Exercise directions:
Return each line of the listing that contains the string "Locate".

+---+

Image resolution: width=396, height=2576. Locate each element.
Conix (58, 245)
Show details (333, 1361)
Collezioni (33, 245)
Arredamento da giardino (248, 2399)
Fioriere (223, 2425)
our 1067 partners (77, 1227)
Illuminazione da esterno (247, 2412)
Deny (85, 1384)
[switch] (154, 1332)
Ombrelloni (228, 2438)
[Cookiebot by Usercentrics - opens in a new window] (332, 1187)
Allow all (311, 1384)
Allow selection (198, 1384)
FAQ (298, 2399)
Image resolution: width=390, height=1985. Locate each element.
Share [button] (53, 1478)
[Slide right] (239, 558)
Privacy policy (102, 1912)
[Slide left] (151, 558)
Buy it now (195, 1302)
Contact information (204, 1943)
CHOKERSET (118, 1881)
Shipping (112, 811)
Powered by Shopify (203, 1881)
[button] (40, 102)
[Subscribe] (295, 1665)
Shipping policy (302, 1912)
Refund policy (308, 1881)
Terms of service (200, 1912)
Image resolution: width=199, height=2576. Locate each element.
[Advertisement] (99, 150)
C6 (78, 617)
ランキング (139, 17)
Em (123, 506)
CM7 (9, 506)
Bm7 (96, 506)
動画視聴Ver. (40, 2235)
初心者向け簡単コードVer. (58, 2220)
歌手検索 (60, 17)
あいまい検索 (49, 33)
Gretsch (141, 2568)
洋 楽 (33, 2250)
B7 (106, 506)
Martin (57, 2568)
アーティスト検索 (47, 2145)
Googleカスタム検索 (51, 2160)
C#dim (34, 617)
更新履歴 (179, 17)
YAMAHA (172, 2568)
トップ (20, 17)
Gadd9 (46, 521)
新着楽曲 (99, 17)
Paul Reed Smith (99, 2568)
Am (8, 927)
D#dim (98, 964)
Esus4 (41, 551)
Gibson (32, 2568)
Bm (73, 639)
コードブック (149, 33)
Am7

+---+

Expected answer:
Image resolution: width=396, height=2576. Locate each element.
Image resolution: width=390, height=1985. Locate each element.
Image resolution: width=199, height=2576. Locate each element.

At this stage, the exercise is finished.